After eating and paying the bill you walk out to your car when a nasty-looking punk approaches you, asking for a couple bucks. You get nervous. You don’t have your gun. You don’t like people randomly approaching and asking you for stuff. Maybe you don’t like talking in general.
Not to mention you woke up with a headache that morning and you don’t feel very positive about the ensuing job interview, let alone winning a gunfight.
The punk keeps talking and then pulls a snubnose revolver out of his sweatpants. You freak out and he has to basically calm you down before you hand him your phone and wallet.
You’re crying and after your heart rate settles down (and the punk is two blocks away) you remember two things: You should call the police, and you have a .45 caliber handgun lying in your car that you could have shot this guy with.
But honestly, your hands would have been shaking so bad that you probably would have just ended up blasting off five rounds that would have gone flying into the restaurant, hitting and killing the poor 17-year old who flips burgers there, trying to raise enough money to go to community college.
And after this outburst, the dirtbag would take his turn and kill you with two shots to the face, eliminating the possibility of an open casket.
Shocked and mentally kicking yourself, you walk to the car with your hands shaking and sit down. Then you squirm uncomfortably as you realize that you wet your pants during the intense "tactical" exchange that had taken place just a few minutes prior.
Guns and glamour completely out of your mind, now you have to face the reality of what you're going to do about the job interview you were driving to, your best suit of clothes, and basically, what the heck you're going to do now.
-End of fictional scenario-
You can own guns and be a tactical nerd without being a obnoxious know-it-all that constantly spouts off about self-defense, and guns, and the apocalypse. If you want a gun to defend yourself, then its on you to determine what you need, and "how much is enough”.
In the end, a gun can't guarantee your safety, no matter how well you are trained in using it. It only gives you a better chance of surviving. And again, provided that you know how to use it well and actually get the chance to. Can you imagine how many people have dropped dead without even knowing what hit them?
So I guess, in closing, what I’m saying is this: That the tacticool junkie has nothing to do with real-world self-defense and combat. But that doesn't mean you have to throw it out the window.
Cool guns, video games, the Chevy Avalanche that you modified to look like a hummer?-that's awesome. That cool 5.11 Tactical lunchbag with integrated spotting scope pouch so you can snipe South American drug dealers while eating your lunch? (Clear and Present Danger, LOL).

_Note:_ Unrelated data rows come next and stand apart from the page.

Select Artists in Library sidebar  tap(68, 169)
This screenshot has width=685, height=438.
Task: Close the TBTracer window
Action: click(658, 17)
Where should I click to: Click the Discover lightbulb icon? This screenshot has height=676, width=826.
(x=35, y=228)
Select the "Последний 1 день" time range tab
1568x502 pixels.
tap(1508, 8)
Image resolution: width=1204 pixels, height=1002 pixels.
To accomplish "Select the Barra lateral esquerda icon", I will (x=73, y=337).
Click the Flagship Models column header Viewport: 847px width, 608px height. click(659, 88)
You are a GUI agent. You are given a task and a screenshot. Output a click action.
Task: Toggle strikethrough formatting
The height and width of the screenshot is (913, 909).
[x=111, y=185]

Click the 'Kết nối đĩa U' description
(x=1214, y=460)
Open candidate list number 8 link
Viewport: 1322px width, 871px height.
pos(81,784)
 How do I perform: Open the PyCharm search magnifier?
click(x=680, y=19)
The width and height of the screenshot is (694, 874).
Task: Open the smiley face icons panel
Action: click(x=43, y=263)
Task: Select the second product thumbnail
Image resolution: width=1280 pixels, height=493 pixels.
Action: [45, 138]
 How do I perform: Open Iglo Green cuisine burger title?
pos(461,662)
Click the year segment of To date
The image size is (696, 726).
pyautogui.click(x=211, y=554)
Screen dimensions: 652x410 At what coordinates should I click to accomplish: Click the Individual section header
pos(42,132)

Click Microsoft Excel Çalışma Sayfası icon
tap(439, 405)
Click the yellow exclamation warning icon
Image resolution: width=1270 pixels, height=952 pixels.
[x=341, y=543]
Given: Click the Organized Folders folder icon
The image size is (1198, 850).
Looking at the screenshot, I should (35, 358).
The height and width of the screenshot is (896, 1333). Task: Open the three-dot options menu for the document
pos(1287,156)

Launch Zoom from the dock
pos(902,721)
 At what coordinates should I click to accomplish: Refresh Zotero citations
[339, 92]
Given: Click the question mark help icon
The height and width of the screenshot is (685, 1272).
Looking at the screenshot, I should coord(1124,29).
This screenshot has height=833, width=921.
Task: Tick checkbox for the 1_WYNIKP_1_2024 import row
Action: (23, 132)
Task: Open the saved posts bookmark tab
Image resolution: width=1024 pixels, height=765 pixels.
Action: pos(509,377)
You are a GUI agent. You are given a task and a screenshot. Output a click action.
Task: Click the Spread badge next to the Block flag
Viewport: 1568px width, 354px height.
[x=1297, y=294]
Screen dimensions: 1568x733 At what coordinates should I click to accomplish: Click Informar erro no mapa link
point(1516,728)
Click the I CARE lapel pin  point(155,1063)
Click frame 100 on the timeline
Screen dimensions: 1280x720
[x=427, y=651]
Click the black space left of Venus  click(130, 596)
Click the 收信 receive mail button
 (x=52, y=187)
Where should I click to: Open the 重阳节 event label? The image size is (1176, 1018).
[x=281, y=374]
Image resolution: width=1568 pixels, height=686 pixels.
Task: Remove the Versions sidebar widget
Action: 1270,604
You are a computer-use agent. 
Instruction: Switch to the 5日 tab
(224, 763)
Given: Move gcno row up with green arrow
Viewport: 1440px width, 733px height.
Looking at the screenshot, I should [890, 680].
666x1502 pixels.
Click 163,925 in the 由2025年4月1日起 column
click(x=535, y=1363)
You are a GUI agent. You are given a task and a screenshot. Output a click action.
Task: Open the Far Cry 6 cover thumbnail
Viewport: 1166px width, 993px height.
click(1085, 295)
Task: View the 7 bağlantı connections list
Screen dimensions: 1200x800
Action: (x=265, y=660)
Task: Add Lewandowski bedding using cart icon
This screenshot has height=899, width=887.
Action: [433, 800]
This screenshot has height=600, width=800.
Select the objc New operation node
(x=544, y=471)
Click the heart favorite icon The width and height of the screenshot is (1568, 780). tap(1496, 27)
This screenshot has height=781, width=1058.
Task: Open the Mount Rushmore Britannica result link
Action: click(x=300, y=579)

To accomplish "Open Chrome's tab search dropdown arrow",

But that's the movies, the video games, and your inner child. Don't fool yourself into thinking that your hobby or fashion statement could someday save your life. Maybe it could. But it's foolish to count on it.
When we actually need to use guns to defend ourselves and to kill another human being, there's nothing glamorous about it.
When it comes down to that, let us not cheapen human life, or give such a serious subject a cavalier tone. Let us not demean ourselves to the minds of barbarians.
You can enjoy "tacticool-ness" and still be a responsible adult who understands the true nature of violence and self-defense. You can still be a war buff. But you just need to remember: Tacticool is tacticool, and tactical is tactical. They are similar words, but completely different, and never the two shall meet.
I Hope you enjoyed this post series as much as I enjoyed writing it. Merry Christmas!